A medida ocorre após a queda de uma lei de anistia de 2007 que impedia que Zardari fosse julgado sobre crimes de corrupção e evasão de divisas na década de 1990. Após a retirada da regra, em 2009, a Suprema Corte decidiu retomar o processo.
No último dia 18, o primeiro-ministro paquistanês foi convocado pela Suprema Corte do país para tentar esclarecer sobre o suposto desacato e defendeu a imunidade do presidente do país, Asif Ali Zardari.

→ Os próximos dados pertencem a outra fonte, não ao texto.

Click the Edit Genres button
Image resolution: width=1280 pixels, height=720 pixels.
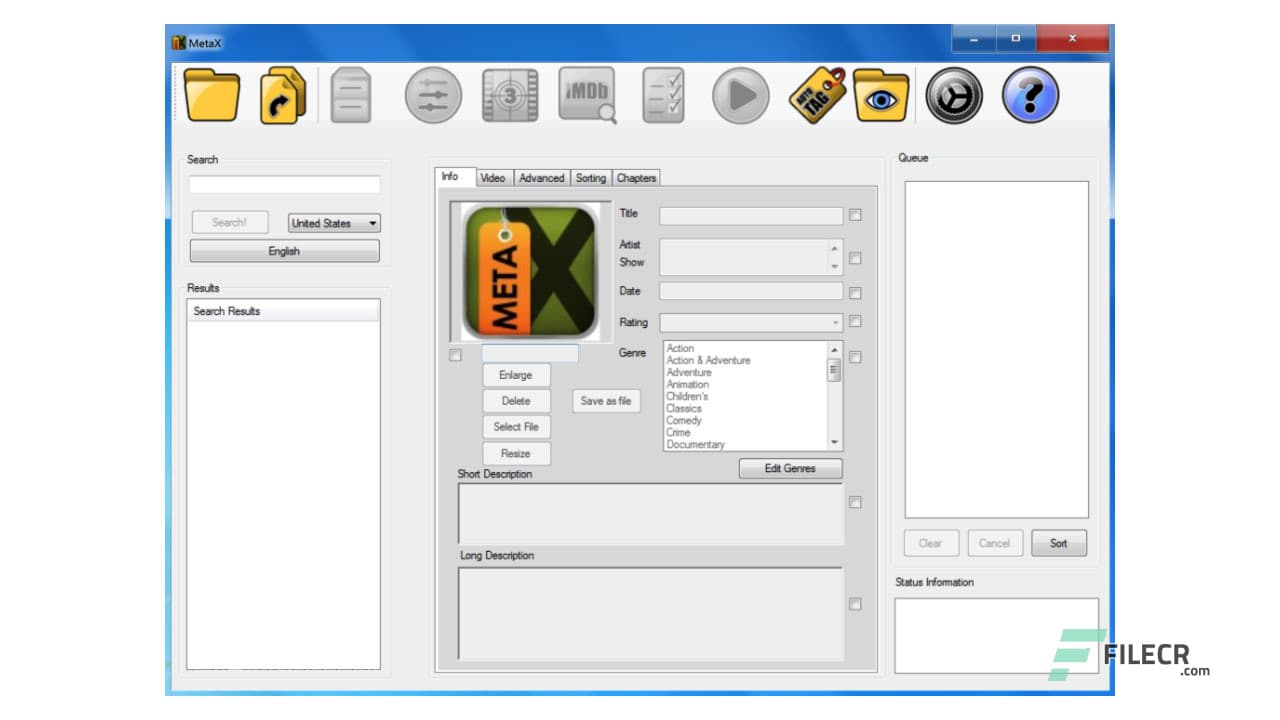click(790, 468)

Esta foi a terceira vez na história do Paquistão em que a Suprema Corte convoca um primeiro-ministro para prestar esclarecimentos. Gilani foi chamado para explicar o motivo de o Executivo não ter aplicado um veredicto do Supremo que anulou a anistia aprovada em 2007 pelo regime do general Pervez Musharraf, que favoreceu centenas de políticos.
O principal dos beneficiados é o próprio presidente Zardari, cujo processo por lavagem de dinheiro fora arquivado na Suíça.
A Suprema Corte, a mais alta instância jurídica do Paquistão, anulou em 2009 um decreto de anistia geral que exonerava, entre outros, Zardari de se responsabilizar perante a Justiça em um caso de suposto desvio de fundos públicos transferidos a um banco suíço.